Because the act is an existing statute, activating it only requires an administrative action by the president.
So, on March 18, Trump signed an executive order invoking portions of the act to curb the spread of coronavirus.
He specifically invoked Title I, part of which involves prioritizing contracts that serve national emergency goals over any other contracts or orders. Under this provision, the Department of Health and Human Services essentially makes sure that companies produce the emergency items first, rather than fulfilling orders for other customers, such as those overseas. (Trump didn’t need to authorize a different part of the law, Title III, which involves the authority to make loan guarantees, loans, purchases, and commitments to purchase items, because this provision had already been authorized by President Barack Obama in 2012.)
Trump’s executive order specifically named “personal protective equipment and ventilators,” both of which are in short supply and are considered central to the fight against coronavirus.
This part of the law is not considered controversial and is expected to be implemented by HHS in the coming days and weeks.
What hasn’t Trump done yet?
However, Trump also deputized HHS to pursue an additional, much more aggressive course under Title I: having certain executive-branch officials determine the allocation of "all health and medical resources, including controlling the distribution of such materials … in the civilian market."
In practical terms, this would allow the government to take over the supply chain for certain aspects of the private economy — a striking flex of governmental muscle over the private sector.
This is the action that many medical professionals and state and local officials would like to see, essentially having the government order companies to produce certain goods.
Just because Trump deputized HHS to exercise these powers doesn’t mean that a government takeover of private businesses is starting yet. There’s a practical difference between delegating the authority to an agency and having the agency exercise it. And the latter is what hasn’t happened yet.

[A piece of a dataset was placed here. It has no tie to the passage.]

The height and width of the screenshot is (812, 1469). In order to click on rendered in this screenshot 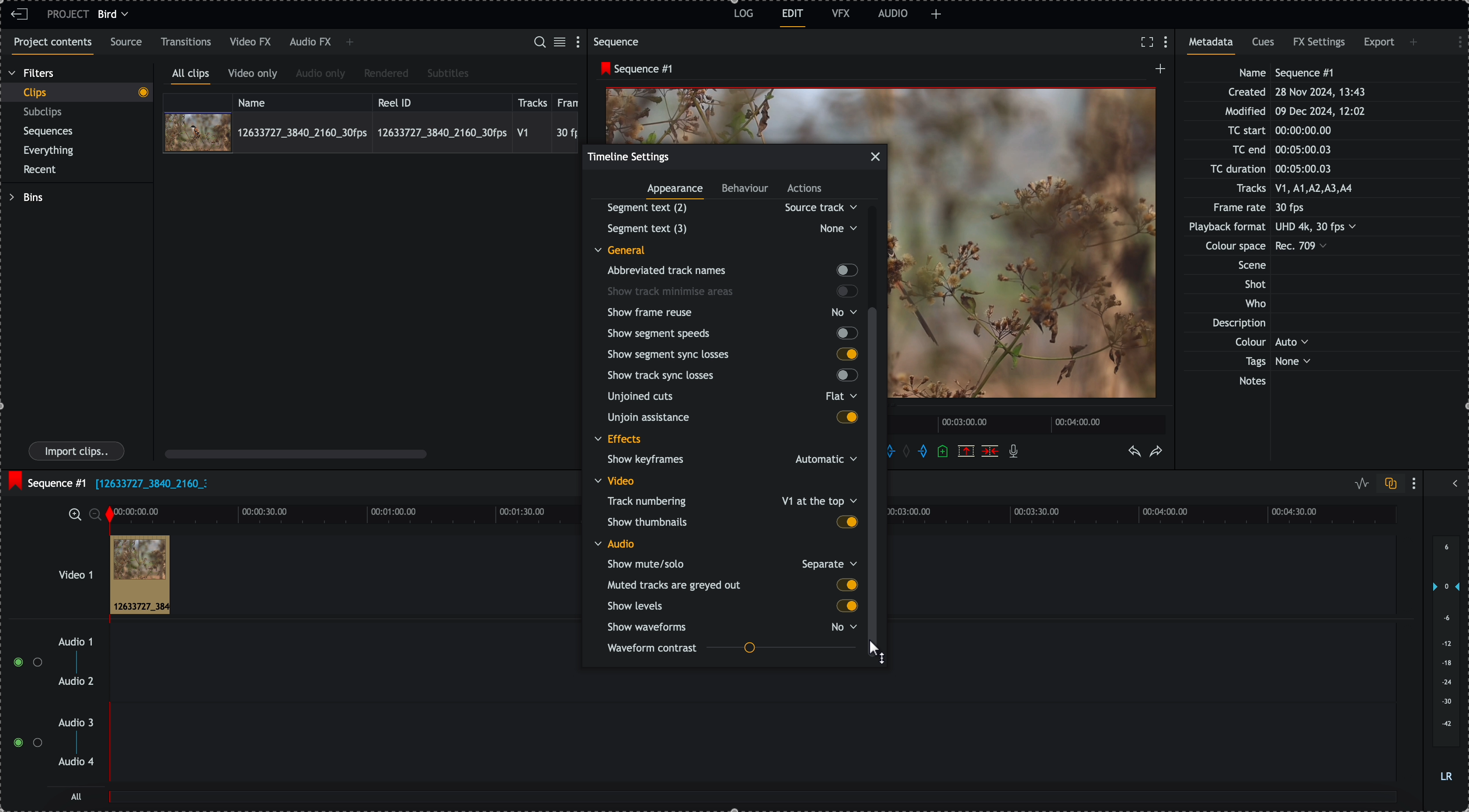, I will do `click(386, 74)`.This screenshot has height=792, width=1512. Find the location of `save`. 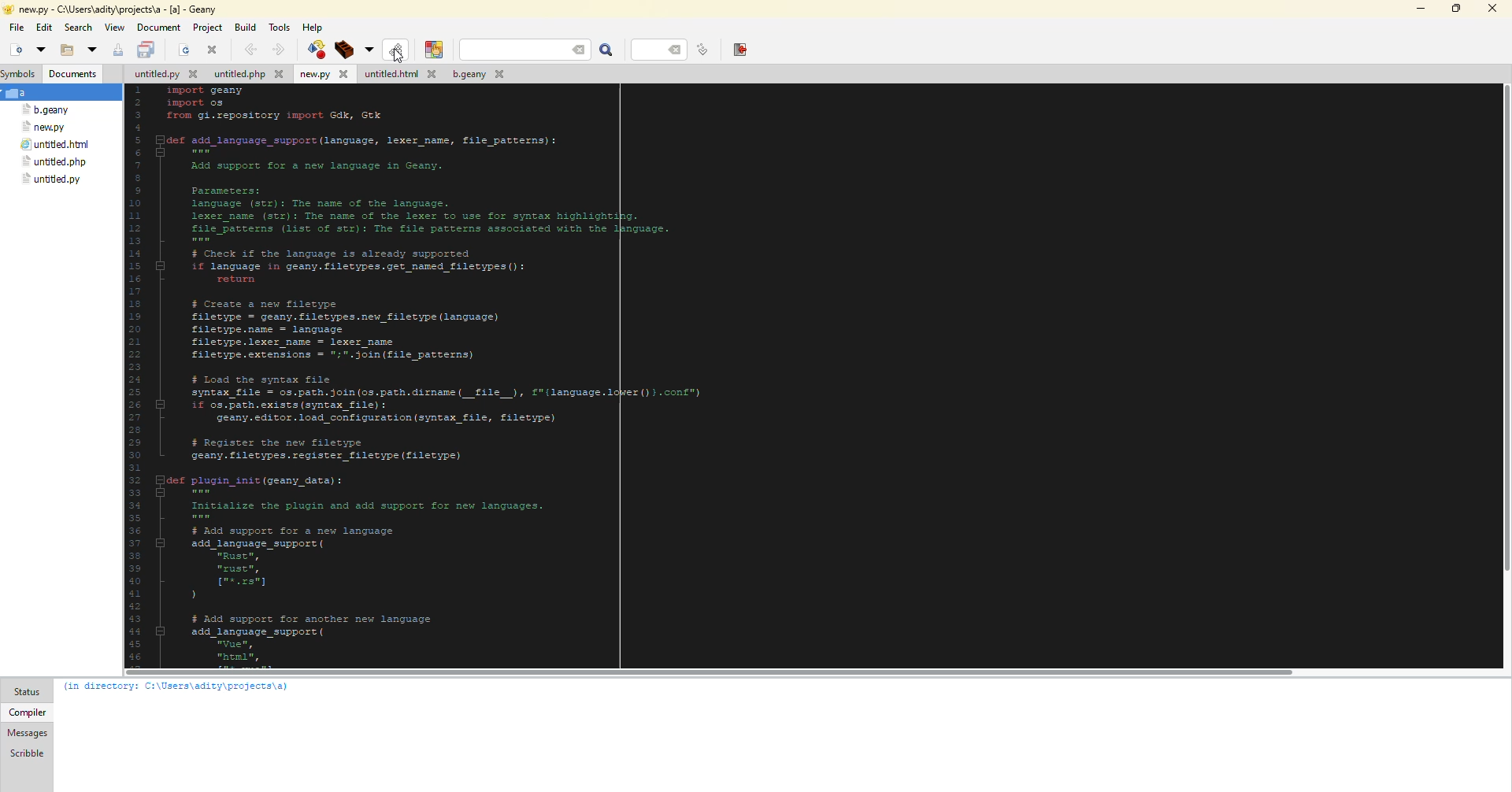

save is located at coordinates (147, 50).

Federal Emergency Management Agency Administrator Peter Gaynor was asked about it point-blank on CNN’s State of the Union on March 22.
“Has the president, as of now … ordered any companies to make more of any of these critical supplies?” Jake Tapper asked Gaynor.

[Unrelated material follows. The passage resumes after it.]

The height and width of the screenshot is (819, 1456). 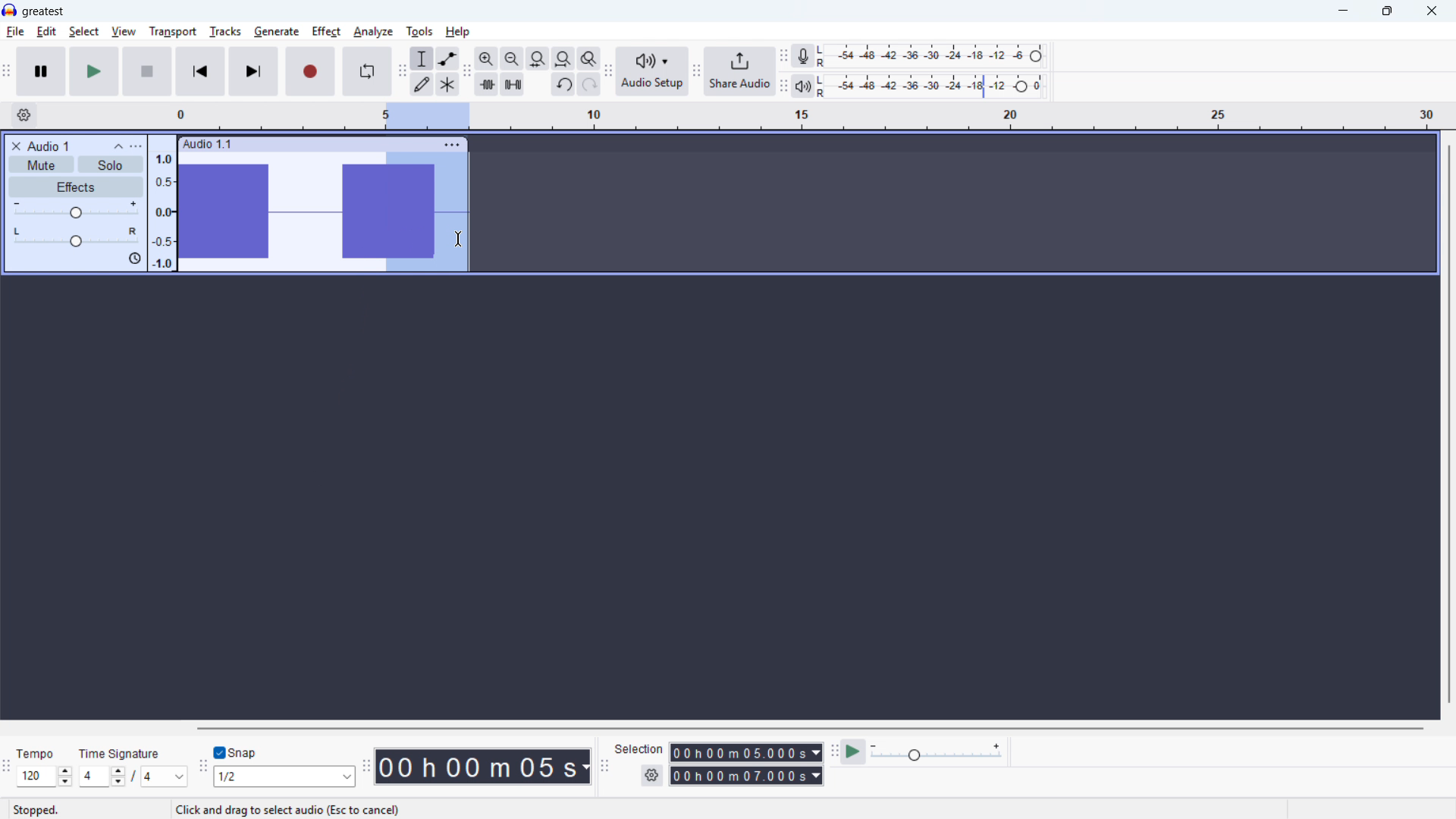 What do you see at coordinates (36, 811) in the screenshot?
I see `stopped` at bounding box center [36, 811].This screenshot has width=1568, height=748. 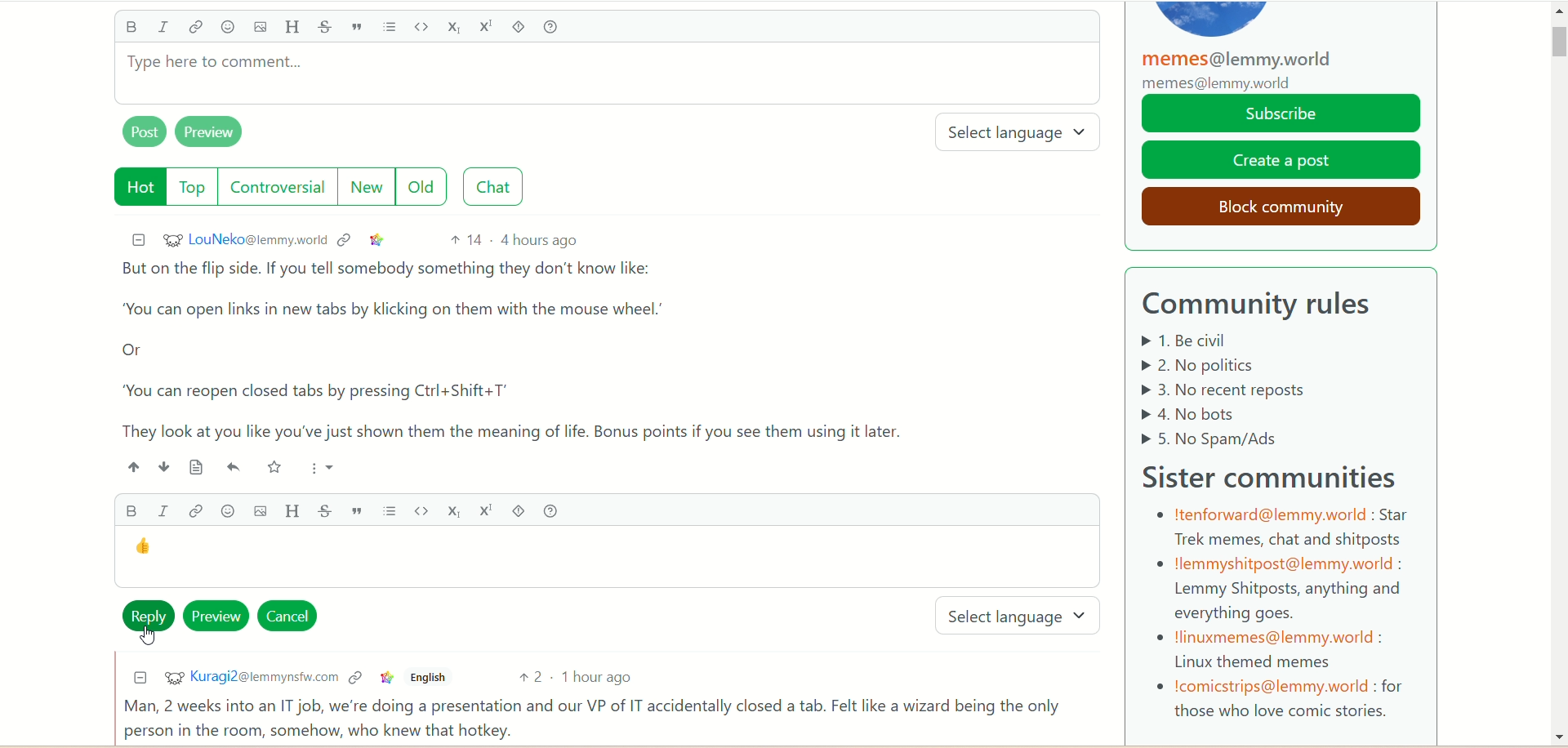 What do you see at coordinates (1280, 613) in the screenshot?
I see `sister communities details` at bounding box center [1280, 613].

"No, we haven't yet," Gaynor replied. The Defense Production Act "really is leverage to demonstrate that we can use it, the president can use it any time."
Gaynor told Tapper that companies are now mobilizing to produce needed equipment, so forcing them to act isn’t necessary. "It's happening without using that lever," he said. "If it comes to a point and we have to pull that lever, we will."
There are some public signs that private companies are willing to switch their production to urgently needed goods. For instance, automakers have floated the idea of converting their idle production lines to ventilator manufacturing, and tech entrepreneur Elon Musk has pledged to start producing masks and ventilators.
But critics, like governors and the three medical trade associations, say that voluntary actions aren’t enough to fill the need quickly.
“I think the federal government should order factories to manufacture masks, gowns, ventilators, the essential medical equipment that is going to make the difference between life and death,” Gov. Andrew Cuomo said March 22. “It’s not hard to make a mask or (personal protective equipment) or a gown, but you need companies to do it.”